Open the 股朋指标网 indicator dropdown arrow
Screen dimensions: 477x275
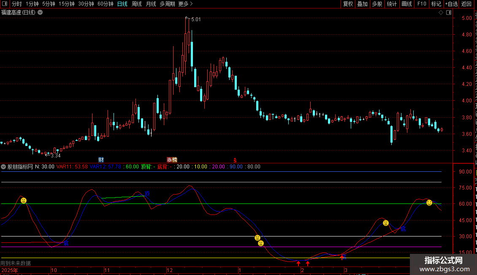click(3, 167)
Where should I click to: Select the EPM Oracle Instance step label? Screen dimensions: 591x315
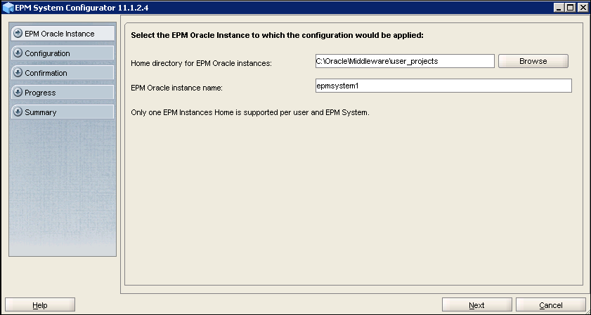[x=59, y=34]
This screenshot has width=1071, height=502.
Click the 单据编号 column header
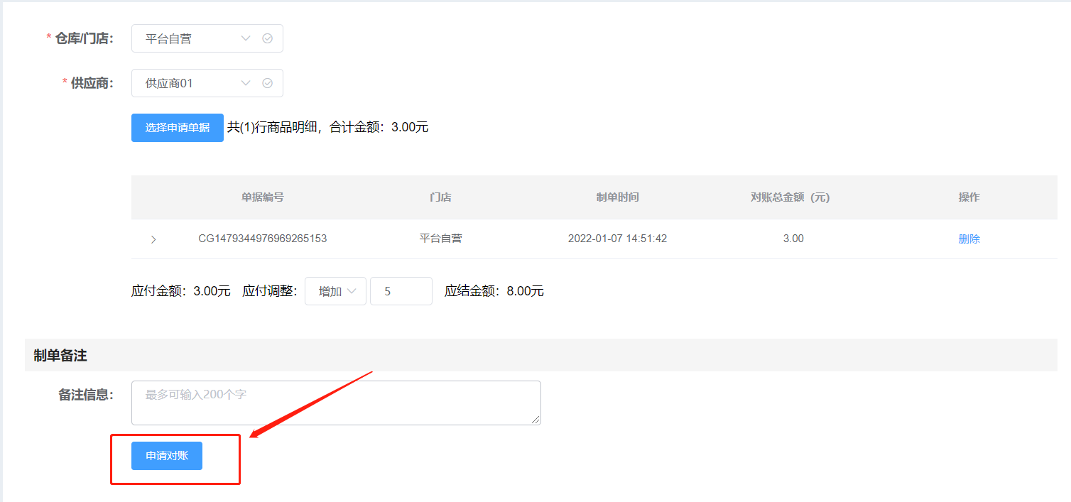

◆ AIM OF THE EXERCISE
Images do not belong in the copy; reproduce all other parts of the records above verbatim.

◆ TASK ANSWER
Open the 股朋指标网 indicator dropdown arrow
Screen dimensions: 477x275
click(3, 167)
Where should I click to: Select the EPM Oracle Instance step label? Screen dimensions: 591x315
[x=59, y=34]
This screenshot has width=1071, height=502.
Click the 单据编号 column header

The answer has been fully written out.